Cyclic adenosine 3':5'-monophosphate-dependent protein kinase. Comparison of type II enzymes from bovine brain, skeletal muscle, and cardiac muscle.

Abstract

The physical and chemical properties of purified catalytic and regulatory subunits of type II cAMP-dependent protein kinase from bovine brain, skeletal muscle, and cardiac muscle were compared. The catalytic subunits from all three sources were identical with respect to molecular weight (Mr = 40,000), amino acid composition, and isoelectric points. Furthermore, two-dimensional maps of their tryptic peptides were identical. The type II regulatory subunits from brain and skeletal muscle exhibited identical molecular weights by sodium dodecyl sulfate-gel electrophoresis and both undergo autophosphorylation; however, they differ somewhat in amino acid composition.
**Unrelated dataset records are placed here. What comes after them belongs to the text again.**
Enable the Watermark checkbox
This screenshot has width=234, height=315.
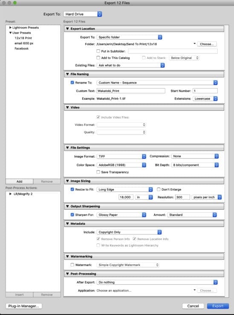pos(72,265)
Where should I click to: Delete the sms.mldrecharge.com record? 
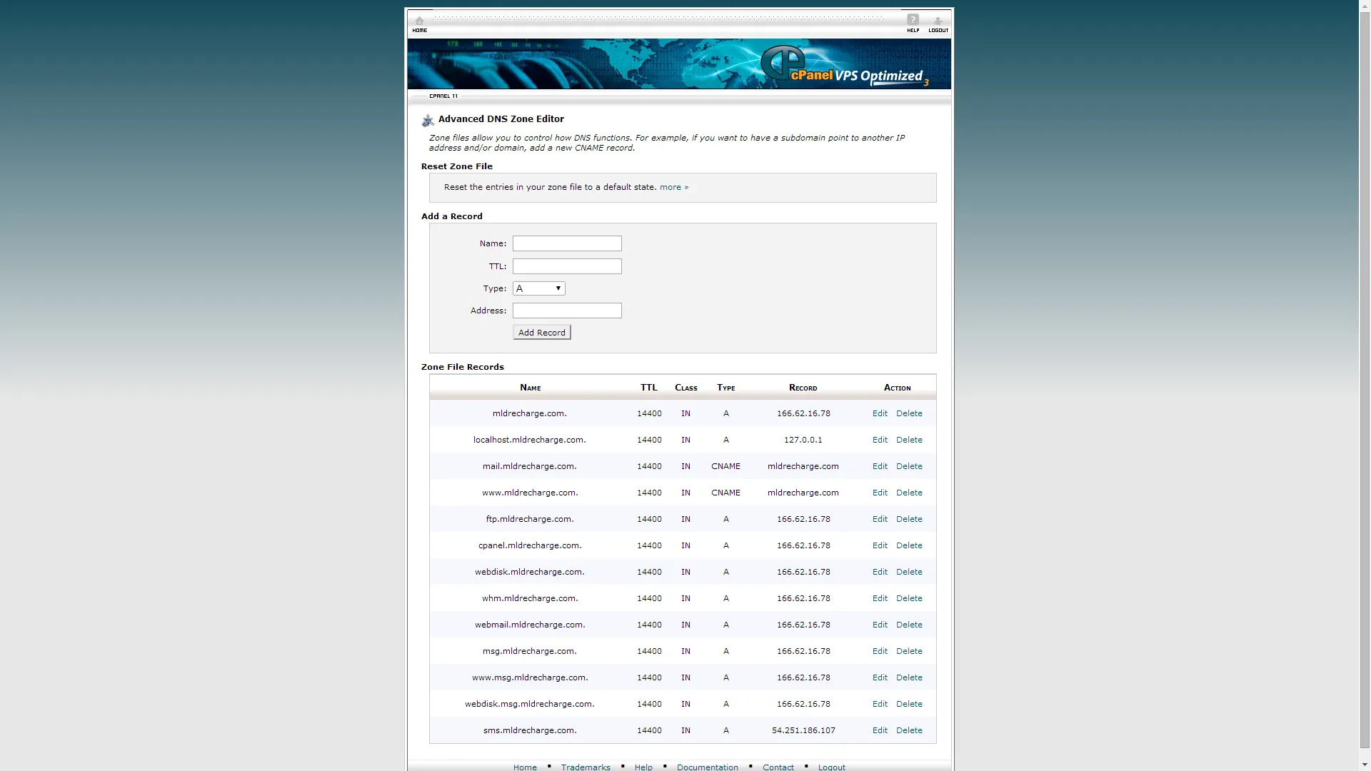point(909,730)
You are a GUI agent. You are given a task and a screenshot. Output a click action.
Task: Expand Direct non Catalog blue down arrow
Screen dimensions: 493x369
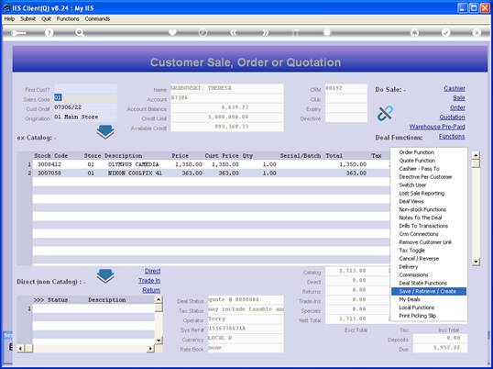105,276
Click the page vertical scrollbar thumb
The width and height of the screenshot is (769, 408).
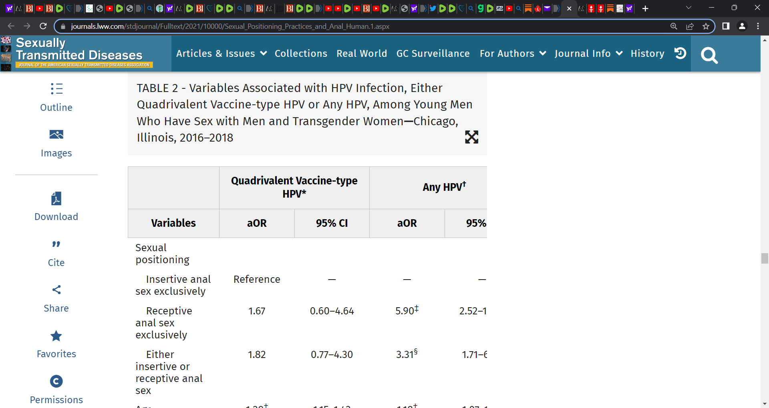tap(765, 258)
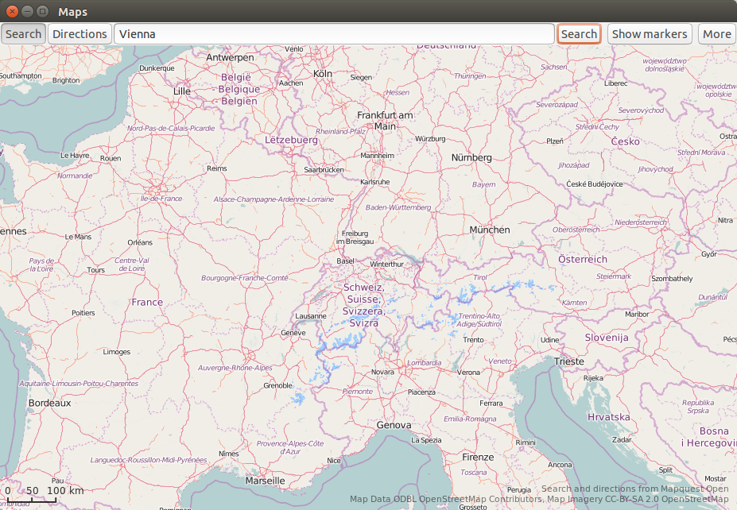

Furthermore, two-dimensional tryptic peptide maps showed that 40% of the peptides differ and 60% co-migrate. Autoradiography of the peptide maps showed that the main phosphorylated peptide from these two sources also differ. The bovine brain type II regulatory subunit also differed from that of bovine cardiac muscle in the same manner. The molecular weights, amino acid composition, and tryptic peptide maps of the bovine skeletal and cardiac muscle regulatory subunits, however, were experimentally identical. These results suggest that type II protein kinases from bovine brain and muscle (skeletal or cardiac) represent distinct species which differ in their regulatory subunits but share a common catalytic subunit. The tryptic peptide map of the type I regulatory subunit from bovine skeletal muscle was very different from that of the two classes of type II regulatory subunit. There were, however, four polar peptides from neural and nonneural type II subunits as well as the type I regulatory subunit which co-migrated.